Trojan

During my research and stay in Amsterdam Geuzenveld-Slotermeer I noticed that many problems and tensions in multicultural society have a link with language. For instance: on the one hand foreigners are pressed to take part fully in Dutch society and learn the Dutch language; on the other hand there is absolutely no necessity to speak Dutch. Your neighbours speak Sranan Tongo, your colleagues speak Turkish, and the cashiers in the Supermarket speak Moroccan: why should you learn this non-spoken language?

Yet, ‘inburgering’ needs you to speak Dutch. The question is not ‘why?’ but ‘how?’ ‘If there’s a will, there’s a way’, says the Dutch proverb. If you want to learn a foreign language, you can. I am trying to learn the sentence ‘Ik moet Nederlands spreken’ (‘I must speak Dutch’) in the languages the Dutch government uses: Dutch, English, Arabic, Turkish and Chinese.

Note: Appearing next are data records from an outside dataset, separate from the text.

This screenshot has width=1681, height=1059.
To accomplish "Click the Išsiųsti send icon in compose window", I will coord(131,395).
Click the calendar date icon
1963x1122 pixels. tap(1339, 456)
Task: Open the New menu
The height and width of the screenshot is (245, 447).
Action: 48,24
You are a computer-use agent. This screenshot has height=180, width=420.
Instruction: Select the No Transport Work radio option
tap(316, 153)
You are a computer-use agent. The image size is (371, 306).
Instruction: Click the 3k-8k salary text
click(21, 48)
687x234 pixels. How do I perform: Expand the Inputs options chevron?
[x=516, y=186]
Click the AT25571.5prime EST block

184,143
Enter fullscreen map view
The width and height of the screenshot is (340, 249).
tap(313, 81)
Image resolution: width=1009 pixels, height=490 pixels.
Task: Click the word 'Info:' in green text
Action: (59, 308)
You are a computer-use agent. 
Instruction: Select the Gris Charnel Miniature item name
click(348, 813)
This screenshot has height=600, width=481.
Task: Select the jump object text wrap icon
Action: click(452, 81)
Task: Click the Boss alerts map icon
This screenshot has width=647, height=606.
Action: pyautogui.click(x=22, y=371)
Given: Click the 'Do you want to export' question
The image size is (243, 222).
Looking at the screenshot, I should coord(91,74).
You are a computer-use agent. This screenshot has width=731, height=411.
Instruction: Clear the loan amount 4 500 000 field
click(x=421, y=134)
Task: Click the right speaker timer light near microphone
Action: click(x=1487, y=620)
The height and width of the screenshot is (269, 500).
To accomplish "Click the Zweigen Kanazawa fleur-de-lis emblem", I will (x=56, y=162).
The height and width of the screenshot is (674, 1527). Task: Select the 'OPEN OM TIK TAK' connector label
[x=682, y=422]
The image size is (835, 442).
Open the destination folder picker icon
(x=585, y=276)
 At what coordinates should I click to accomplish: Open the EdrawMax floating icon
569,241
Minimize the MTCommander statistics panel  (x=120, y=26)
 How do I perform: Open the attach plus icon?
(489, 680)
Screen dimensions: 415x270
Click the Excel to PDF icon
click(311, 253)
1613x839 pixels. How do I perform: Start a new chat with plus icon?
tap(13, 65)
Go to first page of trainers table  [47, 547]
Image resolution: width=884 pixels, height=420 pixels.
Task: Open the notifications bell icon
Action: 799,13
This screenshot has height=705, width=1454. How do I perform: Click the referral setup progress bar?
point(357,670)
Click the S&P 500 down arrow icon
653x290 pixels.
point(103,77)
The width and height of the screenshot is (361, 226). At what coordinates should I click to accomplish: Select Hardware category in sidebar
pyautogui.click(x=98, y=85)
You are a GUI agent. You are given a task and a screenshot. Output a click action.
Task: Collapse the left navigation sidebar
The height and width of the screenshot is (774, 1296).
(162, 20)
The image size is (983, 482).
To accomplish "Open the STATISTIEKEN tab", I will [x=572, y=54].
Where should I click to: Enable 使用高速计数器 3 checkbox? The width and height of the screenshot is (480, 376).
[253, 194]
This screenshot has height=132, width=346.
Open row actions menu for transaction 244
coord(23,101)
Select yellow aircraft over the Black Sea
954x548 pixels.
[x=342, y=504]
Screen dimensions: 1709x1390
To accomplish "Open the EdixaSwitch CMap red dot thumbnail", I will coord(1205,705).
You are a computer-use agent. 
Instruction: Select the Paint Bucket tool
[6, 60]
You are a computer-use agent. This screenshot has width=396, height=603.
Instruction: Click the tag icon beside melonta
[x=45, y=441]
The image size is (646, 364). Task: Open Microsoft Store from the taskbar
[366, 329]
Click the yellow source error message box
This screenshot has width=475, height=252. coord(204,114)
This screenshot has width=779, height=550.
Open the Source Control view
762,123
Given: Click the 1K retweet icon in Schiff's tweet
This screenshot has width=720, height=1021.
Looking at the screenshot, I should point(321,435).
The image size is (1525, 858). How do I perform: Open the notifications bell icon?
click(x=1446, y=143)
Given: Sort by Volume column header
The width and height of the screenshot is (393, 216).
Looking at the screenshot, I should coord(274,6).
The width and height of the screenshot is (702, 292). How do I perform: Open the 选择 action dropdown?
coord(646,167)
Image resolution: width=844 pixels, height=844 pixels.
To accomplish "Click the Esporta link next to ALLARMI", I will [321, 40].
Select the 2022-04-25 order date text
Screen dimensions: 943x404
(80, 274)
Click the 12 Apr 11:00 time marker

The sentence ‘Ik moet Nederlands spreken’ reflects and criticizes current immigrant integration policies in the Netherlands as one-way assimilation, forced by a dominating but undefined culture. This ‘integration’ does not open doors or cross borders, on the contrary: it will cause more segregation and closure of different minority groups.

As a Dutch artist living in Amsterdam Geuzenveld-Slotermeer, I am an outsider and always will be, the 17th ‘foreigner’ who comes in and snoops around, never to be seen again. With this project I want to engage myself as an artist to be seen and to be seen again. I will learn a confrontational sentence in a foreign language in public.

One Sentence a Day Keeps Me Away is a project that shows my progress in learning these sentences, thus staging the differences between in- and outsiders. To make ‘outsiders’ ‘insiders’, inhabitants of Geuzenveld-Slotermeer are invited to react to the different episodes. They will be able to contemplate and talk about themselves as an influencing society and as a society being influenced.